New Molecular Targets for the Treatment of Endometriosis-Associated Pain


New Molecular Targets for the Treatment of Endometriosis-Associated Pain

The study identifies potential new targets for alleviating chronic pelvic pain that afflicts many women with endometriosis.

The study identifies potential new targets for alleviating chronic pelvic pain that afflicts many women with endometriosis.

A new study published in the scientific journal Redox Biology shows that molecules called microRNAs could be a potential new target to combat endometriosis-associated pain.

The idea of the study came from the knowledge that the peritoneal fluid (PF) of women with endometriosis contains many molecules that can cause inflammation and pain. The peritoneal fluid is the liquid that surrounds our organs in the abdomen, and those molecules likely derive from endometrial tissue present in there.  Previously the authors had shown that lipoproteins, a normal constituent of the PF, are oxidized in the PF of women with endometriosis. When oxidized, those molecules play a key role in endometriosis-associated pain. 

In the new study, the authors exposed an endometrial cell line to PF donated by women that were suffering from endometriosis either with pain or not. The same treatment but using PF donated by women that were not suffering from endometriosis served as a control. In addition, cells from the same line were exposed to purified oxidized lipoproteins.

The researchers observed that the expression of several microRNAs was reduced in the cells treated with PF obtained from women suffering from endometriosis with pain and similarly in the cells treated with oxidized lipoproteins.
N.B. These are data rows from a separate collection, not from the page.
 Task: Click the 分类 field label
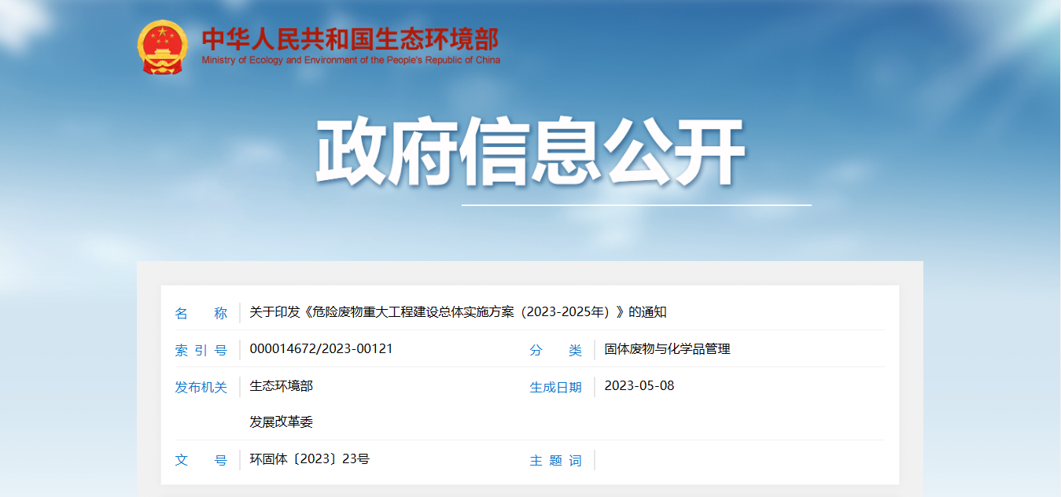coord(555,351)
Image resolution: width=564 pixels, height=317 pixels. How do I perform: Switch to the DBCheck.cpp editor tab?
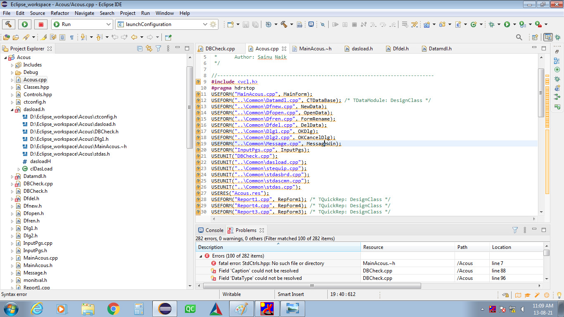(x=220, y=49)
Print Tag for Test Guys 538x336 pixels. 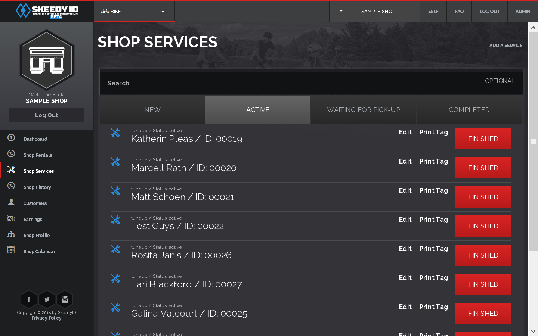point(433,220)
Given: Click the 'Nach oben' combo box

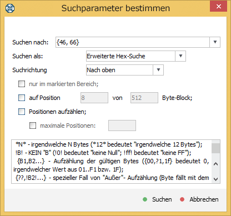Looking at the screenshot, I should tap(125, 70).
Importantly, those specific microRNAs usually limit the expression of genes that cause inflammation and pain but now their beneficial role was reduced. Indeed, the authors were able to measure an increase in the expression of some of the inflammation and pain causing genes.
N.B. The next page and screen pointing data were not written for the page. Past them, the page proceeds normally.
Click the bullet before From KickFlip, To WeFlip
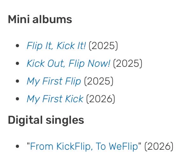182x157 pixels. point(17,146)
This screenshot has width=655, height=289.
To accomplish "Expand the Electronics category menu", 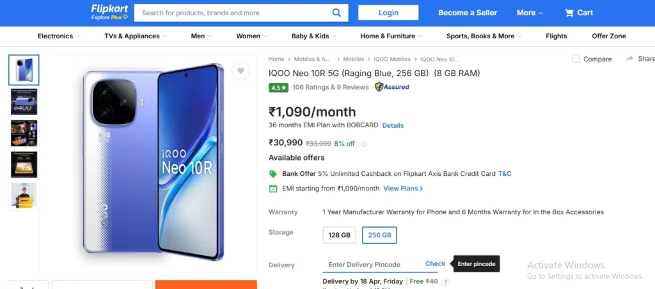I will click(x=59, y=36).
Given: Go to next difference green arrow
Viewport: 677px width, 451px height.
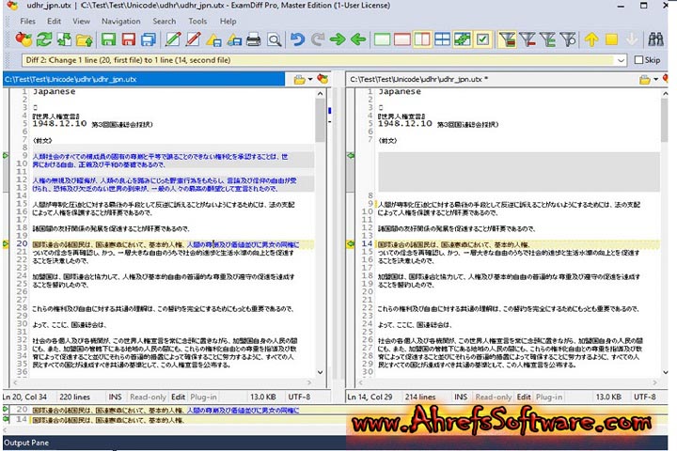Looking at the screenshot, I should [339, 39].
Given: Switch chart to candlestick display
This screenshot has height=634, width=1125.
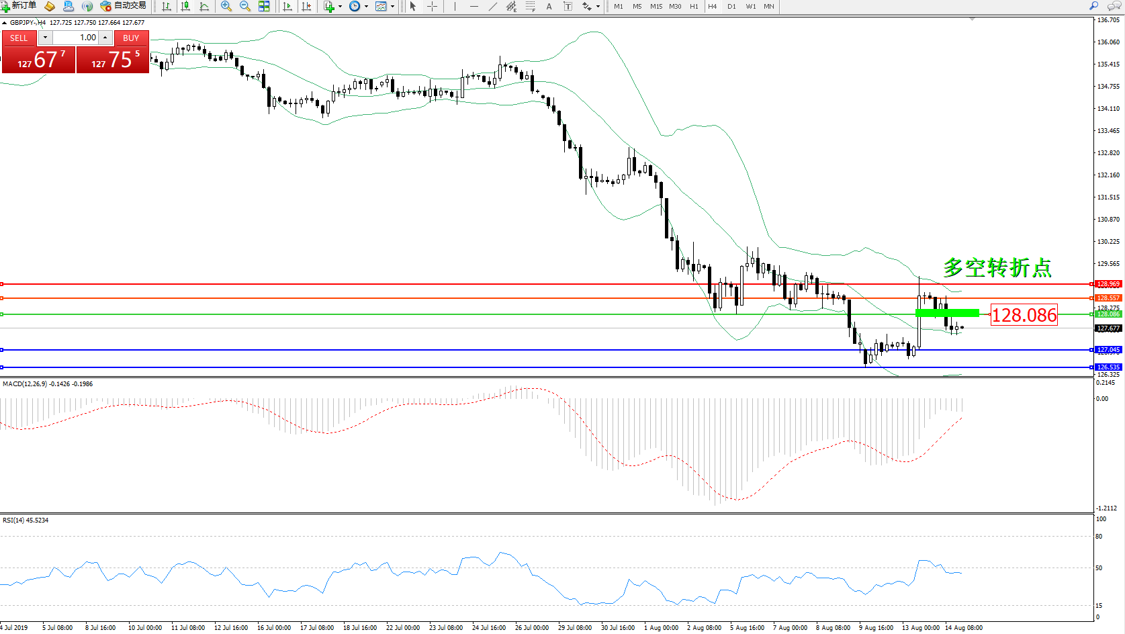Looking at the screenshot, I should (185, 6).
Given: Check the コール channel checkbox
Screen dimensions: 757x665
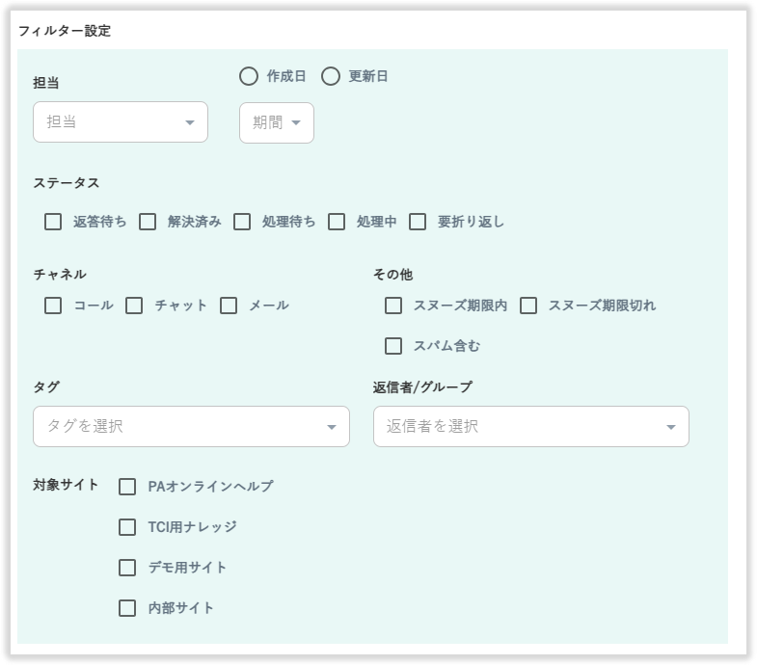Looking at the screenshot, I should [53, 306].
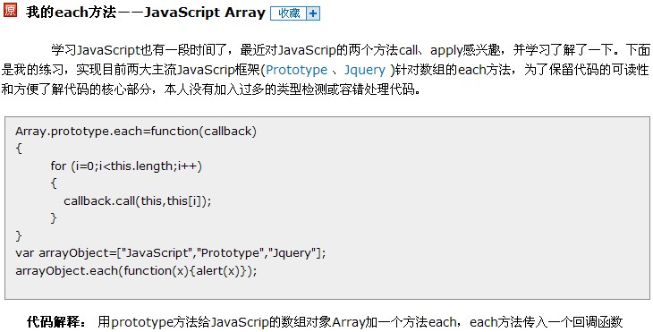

MicroRNAs are so called because they are very small RNA molecules. Like DNA, the molecular constituent of our genes, RNA is a nucleic acid and it is found in cells. However, unlike DNA we do not persistently inherit RNA from our parents but we transcribe it from the DNA in our cells.  MicroRNAs are essential regulatory components that keep the expression of our genes in check. Therefore their own production is strictly regulated.

The importance of the new findings is that oxidative stress causes a reduction in the levels of microRNAs that control the expression of inflammation and pain causing genes.

The authors conclude that antioxidants that suppress the oxidation of lipoproteins could be beneficial for the treatment of endometriosis-associated pain.  They also suggest that by targeting those microRNAs directly, new and perhaps more effective therapies could be developed in the future.